»»
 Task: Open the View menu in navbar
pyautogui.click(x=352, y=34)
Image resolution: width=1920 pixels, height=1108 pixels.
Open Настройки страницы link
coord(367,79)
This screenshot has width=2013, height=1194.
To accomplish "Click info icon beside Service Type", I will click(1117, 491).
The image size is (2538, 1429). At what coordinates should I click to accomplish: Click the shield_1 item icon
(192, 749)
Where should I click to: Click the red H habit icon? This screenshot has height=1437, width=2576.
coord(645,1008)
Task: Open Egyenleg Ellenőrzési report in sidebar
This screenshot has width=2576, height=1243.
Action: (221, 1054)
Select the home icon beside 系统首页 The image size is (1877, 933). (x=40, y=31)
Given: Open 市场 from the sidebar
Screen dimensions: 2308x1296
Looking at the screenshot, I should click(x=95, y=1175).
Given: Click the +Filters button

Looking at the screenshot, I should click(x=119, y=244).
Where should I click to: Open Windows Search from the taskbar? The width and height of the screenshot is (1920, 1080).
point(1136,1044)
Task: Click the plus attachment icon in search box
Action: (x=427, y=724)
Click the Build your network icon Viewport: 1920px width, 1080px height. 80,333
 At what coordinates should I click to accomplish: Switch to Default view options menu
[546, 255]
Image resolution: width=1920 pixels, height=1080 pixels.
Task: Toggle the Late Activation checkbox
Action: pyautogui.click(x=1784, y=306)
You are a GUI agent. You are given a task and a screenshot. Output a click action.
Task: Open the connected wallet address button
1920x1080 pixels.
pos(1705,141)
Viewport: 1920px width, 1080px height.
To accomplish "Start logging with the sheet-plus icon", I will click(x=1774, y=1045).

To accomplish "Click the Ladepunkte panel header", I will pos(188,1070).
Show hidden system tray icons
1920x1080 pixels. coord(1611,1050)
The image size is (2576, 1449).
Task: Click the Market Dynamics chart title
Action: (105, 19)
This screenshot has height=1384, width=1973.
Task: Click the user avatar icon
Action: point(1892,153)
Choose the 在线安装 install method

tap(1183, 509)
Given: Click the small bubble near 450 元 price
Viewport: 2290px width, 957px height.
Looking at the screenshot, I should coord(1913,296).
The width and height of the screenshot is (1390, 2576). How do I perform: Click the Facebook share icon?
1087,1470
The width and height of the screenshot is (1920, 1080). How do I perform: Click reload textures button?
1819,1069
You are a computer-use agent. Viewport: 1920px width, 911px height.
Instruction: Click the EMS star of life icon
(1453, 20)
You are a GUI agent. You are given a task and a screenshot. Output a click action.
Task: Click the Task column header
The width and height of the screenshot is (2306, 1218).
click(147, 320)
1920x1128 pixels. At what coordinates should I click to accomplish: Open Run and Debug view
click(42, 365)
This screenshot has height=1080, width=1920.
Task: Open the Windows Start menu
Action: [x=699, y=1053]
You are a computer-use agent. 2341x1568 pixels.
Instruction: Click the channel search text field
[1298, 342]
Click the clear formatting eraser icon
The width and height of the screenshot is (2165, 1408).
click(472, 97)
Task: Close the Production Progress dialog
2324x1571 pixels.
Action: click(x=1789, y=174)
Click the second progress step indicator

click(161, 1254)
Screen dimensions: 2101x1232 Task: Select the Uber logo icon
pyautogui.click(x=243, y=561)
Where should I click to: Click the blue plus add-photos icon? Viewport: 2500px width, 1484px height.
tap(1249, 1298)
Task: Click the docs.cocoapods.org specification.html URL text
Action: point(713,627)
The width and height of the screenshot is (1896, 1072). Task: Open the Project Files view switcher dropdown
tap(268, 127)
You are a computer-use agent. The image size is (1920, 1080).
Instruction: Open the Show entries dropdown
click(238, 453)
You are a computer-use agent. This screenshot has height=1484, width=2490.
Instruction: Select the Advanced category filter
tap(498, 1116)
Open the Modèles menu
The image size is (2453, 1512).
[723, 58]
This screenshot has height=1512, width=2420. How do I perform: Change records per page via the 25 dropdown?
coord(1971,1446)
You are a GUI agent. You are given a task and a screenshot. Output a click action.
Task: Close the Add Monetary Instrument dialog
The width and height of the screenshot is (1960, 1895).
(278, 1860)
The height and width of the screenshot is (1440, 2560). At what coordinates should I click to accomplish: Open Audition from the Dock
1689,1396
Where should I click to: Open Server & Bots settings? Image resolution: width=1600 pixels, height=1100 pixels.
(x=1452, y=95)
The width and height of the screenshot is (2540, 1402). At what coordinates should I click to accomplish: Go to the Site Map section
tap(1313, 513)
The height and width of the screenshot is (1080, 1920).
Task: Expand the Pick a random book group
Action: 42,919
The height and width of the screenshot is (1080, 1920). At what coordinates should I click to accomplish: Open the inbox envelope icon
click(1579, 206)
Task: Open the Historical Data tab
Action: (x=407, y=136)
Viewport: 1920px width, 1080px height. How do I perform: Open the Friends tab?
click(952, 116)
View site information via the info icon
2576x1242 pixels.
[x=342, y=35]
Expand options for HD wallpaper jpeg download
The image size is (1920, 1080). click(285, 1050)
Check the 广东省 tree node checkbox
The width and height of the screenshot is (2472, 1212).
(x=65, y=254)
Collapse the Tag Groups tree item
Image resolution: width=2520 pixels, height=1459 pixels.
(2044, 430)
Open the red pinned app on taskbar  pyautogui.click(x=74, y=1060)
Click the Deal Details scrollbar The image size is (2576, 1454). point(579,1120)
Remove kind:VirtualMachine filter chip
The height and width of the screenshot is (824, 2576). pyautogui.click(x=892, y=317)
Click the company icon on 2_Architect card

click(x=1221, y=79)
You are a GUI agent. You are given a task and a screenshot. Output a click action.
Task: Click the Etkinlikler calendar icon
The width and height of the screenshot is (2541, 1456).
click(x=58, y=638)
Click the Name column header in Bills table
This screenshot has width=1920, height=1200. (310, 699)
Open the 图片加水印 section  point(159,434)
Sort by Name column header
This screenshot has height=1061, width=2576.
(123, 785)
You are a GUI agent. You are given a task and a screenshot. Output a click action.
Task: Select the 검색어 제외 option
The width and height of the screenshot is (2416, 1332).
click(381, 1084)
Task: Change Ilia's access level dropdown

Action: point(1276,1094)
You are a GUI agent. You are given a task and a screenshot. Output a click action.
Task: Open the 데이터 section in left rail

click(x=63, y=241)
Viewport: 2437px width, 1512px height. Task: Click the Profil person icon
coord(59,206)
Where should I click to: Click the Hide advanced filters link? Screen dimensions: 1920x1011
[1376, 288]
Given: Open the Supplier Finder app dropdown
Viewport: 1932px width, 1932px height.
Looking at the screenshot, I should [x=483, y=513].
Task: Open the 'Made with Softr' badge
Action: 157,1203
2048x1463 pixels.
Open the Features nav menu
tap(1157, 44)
««
-- Assigned task --
The response must consist solely of the number of lines in the listing above that contain "dialog".

-- Expected answer --
2